→ **What needs to be done**
What you give must be exactly the lines of the material from the first through the line that contains "Task: Click the structure", inclusive, and no others.
────────
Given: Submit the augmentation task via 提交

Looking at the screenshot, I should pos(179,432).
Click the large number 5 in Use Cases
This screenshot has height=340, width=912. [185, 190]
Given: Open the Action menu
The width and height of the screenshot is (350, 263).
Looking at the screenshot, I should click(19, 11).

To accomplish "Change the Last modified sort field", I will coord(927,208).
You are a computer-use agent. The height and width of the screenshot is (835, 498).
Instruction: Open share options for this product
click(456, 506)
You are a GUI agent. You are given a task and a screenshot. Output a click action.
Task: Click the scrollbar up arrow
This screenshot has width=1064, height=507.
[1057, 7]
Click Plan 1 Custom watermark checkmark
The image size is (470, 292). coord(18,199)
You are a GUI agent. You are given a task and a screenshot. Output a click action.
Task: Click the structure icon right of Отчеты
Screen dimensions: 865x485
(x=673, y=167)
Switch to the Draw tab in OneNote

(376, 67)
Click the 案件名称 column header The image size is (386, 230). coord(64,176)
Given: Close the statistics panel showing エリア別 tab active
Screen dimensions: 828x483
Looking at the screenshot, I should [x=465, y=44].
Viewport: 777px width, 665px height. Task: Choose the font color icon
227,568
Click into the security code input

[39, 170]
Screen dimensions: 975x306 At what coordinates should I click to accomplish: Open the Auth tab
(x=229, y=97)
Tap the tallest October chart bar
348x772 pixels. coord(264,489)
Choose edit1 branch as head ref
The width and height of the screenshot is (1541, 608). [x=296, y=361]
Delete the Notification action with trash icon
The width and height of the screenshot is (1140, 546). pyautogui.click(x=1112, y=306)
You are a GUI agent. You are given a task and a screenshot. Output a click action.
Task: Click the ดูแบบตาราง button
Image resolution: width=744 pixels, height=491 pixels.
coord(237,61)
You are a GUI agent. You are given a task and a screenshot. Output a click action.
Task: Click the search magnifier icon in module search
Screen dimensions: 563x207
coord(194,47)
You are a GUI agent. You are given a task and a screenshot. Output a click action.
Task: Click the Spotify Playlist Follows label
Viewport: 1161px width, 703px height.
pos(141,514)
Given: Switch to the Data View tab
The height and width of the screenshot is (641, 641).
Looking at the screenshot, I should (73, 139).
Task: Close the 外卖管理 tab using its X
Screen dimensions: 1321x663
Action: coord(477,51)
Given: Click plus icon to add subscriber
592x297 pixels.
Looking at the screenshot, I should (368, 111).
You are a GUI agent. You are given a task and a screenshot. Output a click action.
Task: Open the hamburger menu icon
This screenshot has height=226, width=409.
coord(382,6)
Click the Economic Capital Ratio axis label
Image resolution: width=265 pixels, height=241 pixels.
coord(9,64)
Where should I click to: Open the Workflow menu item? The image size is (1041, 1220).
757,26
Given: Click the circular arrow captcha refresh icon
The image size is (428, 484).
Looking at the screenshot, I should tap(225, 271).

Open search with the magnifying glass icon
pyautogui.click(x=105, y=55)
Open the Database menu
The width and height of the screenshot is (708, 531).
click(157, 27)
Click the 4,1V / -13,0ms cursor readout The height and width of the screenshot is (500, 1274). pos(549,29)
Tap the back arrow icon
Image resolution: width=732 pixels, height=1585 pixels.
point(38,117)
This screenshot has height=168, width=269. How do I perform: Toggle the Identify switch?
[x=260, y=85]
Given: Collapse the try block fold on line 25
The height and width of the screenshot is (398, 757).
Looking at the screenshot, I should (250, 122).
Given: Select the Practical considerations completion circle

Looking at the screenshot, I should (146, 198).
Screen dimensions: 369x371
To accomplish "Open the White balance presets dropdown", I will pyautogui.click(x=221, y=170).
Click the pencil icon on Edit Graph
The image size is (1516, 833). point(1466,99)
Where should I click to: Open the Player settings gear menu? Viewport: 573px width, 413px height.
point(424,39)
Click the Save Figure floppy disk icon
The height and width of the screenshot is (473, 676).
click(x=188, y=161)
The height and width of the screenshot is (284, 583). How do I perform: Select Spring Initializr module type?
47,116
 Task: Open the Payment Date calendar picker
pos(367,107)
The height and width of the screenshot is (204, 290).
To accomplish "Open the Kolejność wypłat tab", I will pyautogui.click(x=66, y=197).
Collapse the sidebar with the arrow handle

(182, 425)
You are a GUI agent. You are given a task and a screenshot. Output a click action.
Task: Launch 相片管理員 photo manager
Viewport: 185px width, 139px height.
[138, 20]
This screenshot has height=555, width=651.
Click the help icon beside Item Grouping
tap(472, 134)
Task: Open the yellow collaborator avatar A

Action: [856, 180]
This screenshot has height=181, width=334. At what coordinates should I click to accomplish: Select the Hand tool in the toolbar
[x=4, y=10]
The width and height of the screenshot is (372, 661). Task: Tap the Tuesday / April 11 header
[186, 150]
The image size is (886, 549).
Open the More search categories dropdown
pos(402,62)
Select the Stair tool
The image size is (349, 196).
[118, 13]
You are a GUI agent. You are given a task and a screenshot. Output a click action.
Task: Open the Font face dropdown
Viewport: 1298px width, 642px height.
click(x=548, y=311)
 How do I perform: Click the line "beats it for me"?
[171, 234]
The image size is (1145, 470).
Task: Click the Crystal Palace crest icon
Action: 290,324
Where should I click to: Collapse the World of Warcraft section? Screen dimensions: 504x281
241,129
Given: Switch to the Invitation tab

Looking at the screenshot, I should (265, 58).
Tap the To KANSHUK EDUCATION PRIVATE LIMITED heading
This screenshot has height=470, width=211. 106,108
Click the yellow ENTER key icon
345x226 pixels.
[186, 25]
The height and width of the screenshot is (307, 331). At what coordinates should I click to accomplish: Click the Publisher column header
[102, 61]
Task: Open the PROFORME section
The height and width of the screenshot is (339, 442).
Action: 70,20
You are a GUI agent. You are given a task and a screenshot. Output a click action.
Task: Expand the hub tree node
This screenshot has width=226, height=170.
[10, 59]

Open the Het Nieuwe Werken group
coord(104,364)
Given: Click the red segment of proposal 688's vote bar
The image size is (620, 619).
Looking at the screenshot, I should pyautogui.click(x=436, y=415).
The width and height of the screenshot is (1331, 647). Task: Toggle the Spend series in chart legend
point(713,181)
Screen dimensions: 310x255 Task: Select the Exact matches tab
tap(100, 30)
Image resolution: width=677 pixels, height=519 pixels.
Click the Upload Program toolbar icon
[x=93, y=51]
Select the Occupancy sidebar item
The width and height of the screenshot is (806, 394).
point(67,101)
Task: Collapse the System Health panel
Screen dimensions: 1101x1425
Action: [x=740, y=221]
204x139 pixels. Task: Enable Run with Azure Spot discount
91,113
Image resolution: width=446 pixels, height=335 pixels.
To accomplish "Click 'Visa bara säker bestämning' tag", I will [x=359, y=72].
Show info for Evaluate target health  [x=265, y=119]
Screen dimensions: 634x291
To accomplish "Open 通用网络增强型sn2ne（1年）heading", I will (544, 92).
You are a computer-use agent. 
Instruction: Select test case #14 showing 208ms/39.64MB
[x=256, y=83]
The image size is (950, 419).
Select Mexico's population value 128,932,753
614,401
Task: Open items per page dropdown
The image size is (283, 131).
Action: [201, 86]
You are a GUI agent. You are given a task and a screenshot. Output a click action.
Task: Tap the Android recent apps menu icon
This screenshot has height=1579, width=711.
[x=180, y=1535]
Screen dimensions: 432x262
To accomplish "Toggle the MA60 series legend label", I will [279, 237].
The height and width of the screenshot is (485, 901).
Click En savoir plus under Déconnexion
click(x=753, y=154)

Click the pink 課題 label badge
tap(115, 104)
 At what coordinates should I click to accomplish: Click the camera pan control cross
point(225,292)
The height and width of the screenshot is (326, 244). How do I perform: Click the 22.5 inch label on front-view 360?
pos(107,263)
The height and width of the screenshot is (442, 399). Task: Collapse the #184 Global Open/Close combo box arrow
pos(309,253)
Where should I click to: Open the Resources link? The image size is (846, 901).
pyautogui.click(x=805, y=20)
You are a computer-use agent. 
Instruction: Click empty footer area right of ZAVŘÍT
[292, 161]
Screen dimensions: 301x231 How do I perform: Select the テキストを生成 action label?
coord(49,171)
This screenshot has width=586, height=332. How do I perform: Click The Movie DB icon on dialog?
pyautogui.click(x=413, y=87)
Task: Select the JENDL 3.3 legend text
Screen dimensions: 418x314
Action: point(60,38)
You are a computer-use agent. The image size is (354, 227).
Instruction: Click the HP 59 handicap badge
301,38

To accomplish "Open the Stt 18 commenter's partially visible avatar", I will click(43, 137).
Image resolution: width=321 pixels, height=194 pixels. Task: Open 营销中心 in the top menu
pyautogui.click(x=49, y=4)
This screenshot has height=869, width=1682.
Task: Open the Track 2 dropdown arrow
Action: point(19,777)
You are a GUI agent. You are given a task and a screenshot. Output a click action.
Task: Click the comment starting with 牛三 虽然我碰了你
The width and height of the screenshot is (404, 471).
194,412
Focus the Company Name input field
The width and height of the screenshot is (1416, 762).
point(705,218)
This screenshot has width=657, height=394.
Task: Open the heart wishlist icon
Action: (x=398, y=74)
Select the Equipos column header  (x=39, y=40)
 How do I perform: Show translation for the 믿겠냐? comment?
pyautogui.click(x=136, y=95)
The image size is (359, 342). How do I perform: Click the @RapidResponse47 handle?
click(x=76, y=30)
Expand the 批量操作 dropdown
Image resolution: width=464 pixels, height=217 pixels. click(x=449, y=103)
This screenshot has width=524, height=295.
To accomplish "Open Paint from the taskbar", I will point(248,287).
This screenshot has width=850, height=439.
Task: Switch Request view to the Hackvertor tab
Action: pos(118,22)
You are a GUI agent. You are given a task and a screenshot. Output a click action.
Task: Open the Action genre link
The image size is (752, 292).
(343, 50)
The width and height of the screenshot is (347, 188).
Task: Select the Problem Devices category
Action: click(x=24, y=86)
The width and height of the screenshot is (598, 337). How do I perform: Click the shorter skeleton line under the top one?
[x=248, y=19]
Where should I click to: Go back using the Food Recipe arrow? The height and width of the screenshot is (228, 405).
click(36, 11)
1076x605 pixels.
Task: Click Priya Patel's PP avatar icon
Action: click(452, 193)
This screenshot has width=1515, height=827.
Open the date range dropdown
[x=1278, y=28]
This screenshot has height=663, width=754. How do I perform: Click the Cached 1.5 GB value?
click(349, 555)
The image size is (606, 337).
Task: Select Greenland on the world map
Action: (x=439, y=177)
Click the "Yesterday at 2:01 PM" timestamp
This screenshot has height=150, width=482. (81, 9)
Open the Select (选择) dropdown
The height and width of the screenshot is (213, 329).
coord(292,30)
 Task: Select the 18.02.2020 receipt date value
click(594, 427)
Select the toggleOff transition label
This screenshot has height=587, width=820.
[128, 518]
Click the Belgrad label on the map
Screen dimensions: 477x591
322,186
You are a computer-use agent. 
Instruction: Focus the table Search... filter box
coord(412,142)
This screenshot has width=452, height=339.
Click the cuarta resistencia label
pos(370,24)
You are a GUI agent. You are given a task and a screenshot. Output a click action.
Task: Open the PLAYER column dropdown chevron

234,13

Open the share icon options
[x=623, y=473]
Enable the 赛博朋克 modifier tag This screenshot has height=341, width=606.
────────
→ **Response**
Given: Submit the augmentation task via 提交

Looking at the screenshot, I should pos(179,432).
Click the large number 5 in Use Cases
This screenshot has height=340, width=912. [185, 190]
Given: Open the Action menu
The width and height of the screenshot is (350, 263).
Looking at the screenshot, I should click(19, 11).

To accomplish "Change the Last modified sort field", I will coord(927,208).
You are a computer-use agent. The height and width of the screenshot is (835, 498).
Instruction: Open share options for this product
click(456, 506)
You are a GUI agent. You are given a task and a screenshot. Output a click action.
Task: Click the scrollbar up arrow
This screenshot has width=1064, height=507.
[1057, 7]
Click Plan 1 Custom watermark checkmark
The image size is (470, 292). coord(18,199)
You are a GUI agent. You are given a task and a screenshot. Output a click action.
Task: Click the structure icon right of Отчеты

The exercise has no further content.